Santo, zacny kumie, "na pewno" piszemy osobno (razem "naprawdę", wiem, ze to się może kićkać).
Sorki, ze zwracam uwagę, ale już nie zdzierżyłem, prezes mówi, że nie ma ten tego (czy tam kosi kosi łapci) to i ja mogę, a co.
Nesta Napisał(a):
-------------------------------------------------------
> z tym Mikulicem to zabawna sprawa, jak zagral to
> przegralismy 0-1 po tym meczu nastapily dwa mecze
> a wlasciwie trzy gdzie nie stracilismy bramki z
> pola ( PB to byl przypadek ze strzelili z karnego
> ) po meczu z malinowymi, do dzis jestesmy nie
> pokonana druzyna.
> a tu dalej placz za zawodnikiem.

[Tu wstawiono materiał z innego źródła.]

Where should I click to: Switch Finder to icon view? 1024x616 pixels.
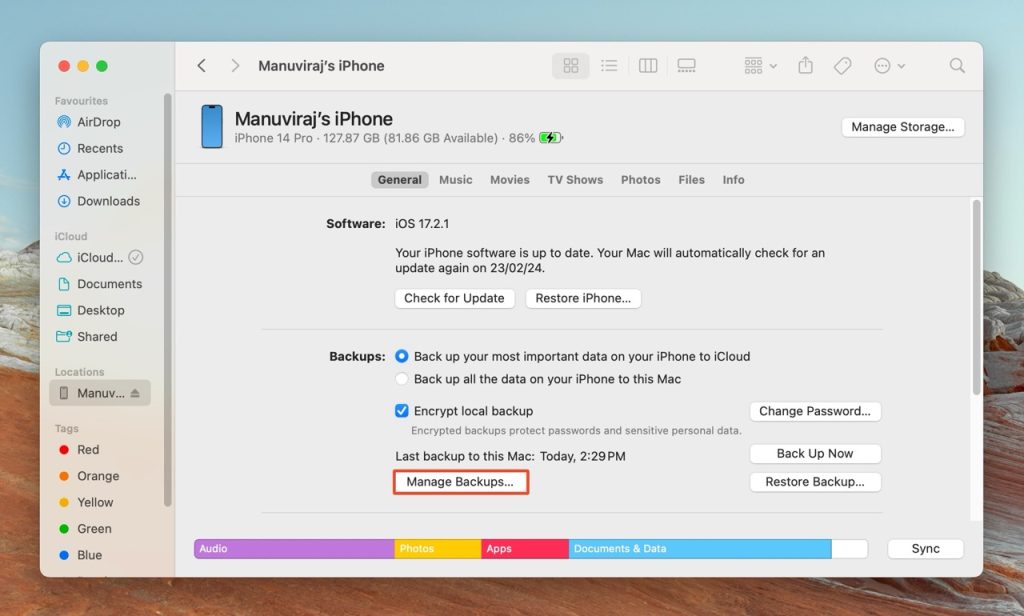[x=571, y=66]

Wielu chialoby
> byc trenerami , dlatego na skladanie
> wnioskow,papierow na AWF nigdy nie jest zapozno
> a w warszawie PZPN ciagle organizuje kursy dla
> trenerow , pierwszej kategorii koszt to ok 2tys,
> na co czekac panowie, skladac podania i dzialac!

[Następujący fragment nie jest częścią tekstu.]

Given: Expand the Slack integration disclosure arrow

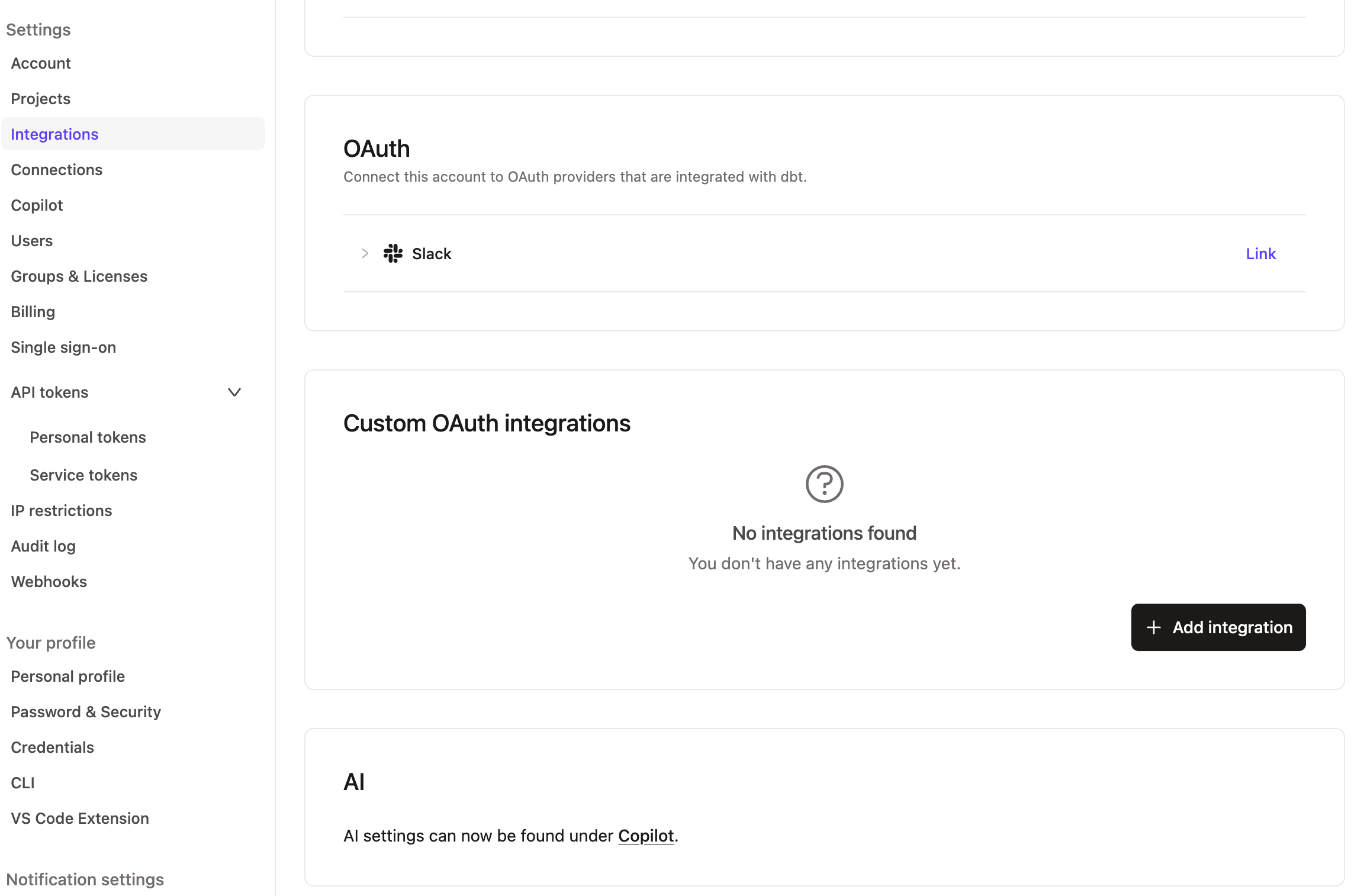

> a pozniej bedziecie decydowac o tym czy Mikulic
> ma k.u.r.wa grac! czy nie grac!!
> na te chwile w Cracovii decyduje o tym WStaowowy!

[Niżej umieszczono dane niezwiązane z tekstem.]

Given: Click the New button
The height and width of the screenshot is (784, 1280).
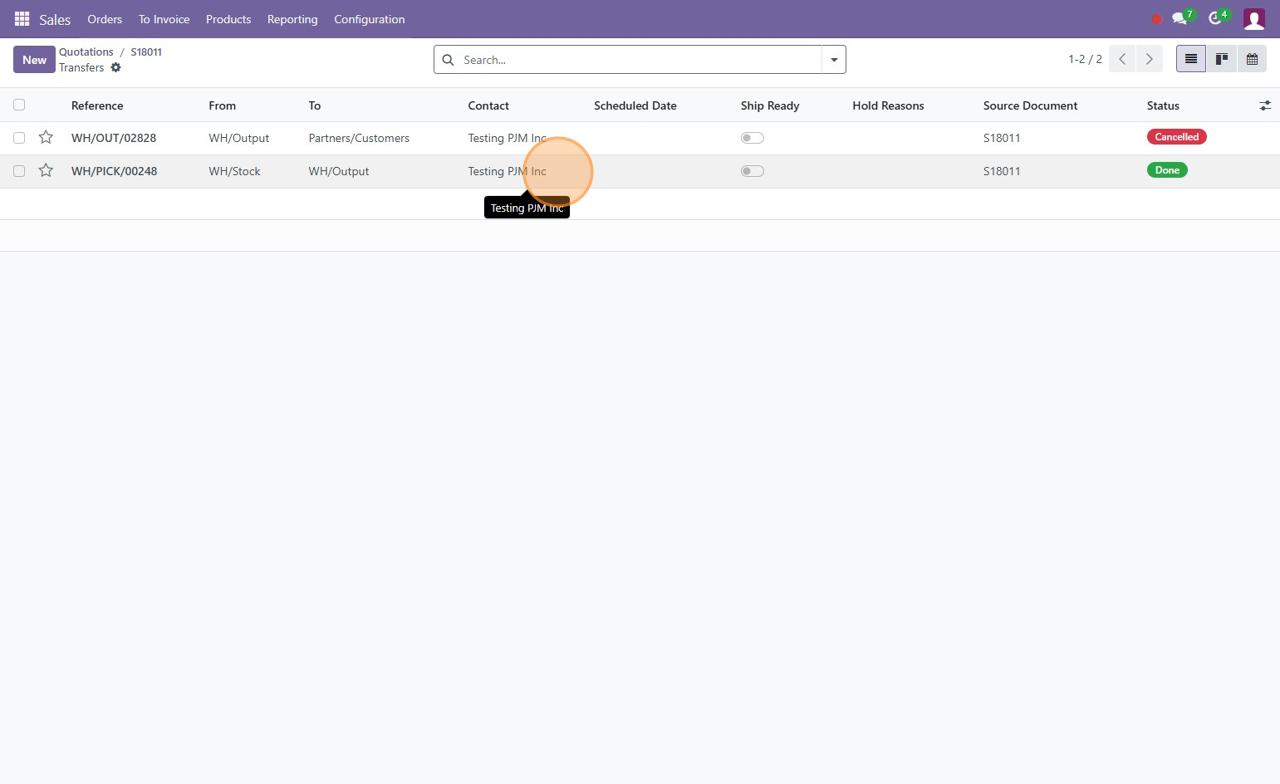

> i jak narazie wyniki jak NAJBARDZIEJ GO
> BRONIĄ!!!!!
> 7 lat sie meczylem ogladajac parodie, zenade i
> marazm w wykonaniu kopaczy ubierajacych pasiaste
> koszulki!!
> wkoncu w ekstraklasie za Cracovie sie wstydzic nie
> MUSZĘ!
Wyjaśnienie dotyczące osób, które dopominają się o Mikulica jest bardzo proste i logiczne: zarówno w meczu ze Śląskiem, jak rownież w sparingach w Popradzie oraz meczach rezerwy prezentował sie znacznie lepiej niż Zejdler, Dudzic, Boljevic, na dodatek byłby jedynym rezerwowym obrońcą w 18 meczowej co zwiększa pole manewru w zależności od tego co dzieje się na boisku. Podaj proszę przykład drużyny z ligi niemieckiej, hiszpańskiej, angielskiej czy włoskiej, która nie ma na ławce rezerwowych obrońcy?
Więc osoby, które mowuą o Mikulicu kierują się dobrem Cracovii widząc co prezentują np. Wymienieni powyżej zawodnicy, jaki był z nich pożytek w meczach wiosennych?
Nesta Napisał(a):
-------------------------------------------------------
Wielu chialoby
> byc trenerami , dlatego na skladanie
> wnioskow,papierow na AWF nigdy nie jest zapozno
> a w warszawie PZPN ciagle organizuje kursy dla
> trenerow , pierwszej kategorii koszt to ok 2tys,
> na co czekac panowie, skladac podania i dzialac!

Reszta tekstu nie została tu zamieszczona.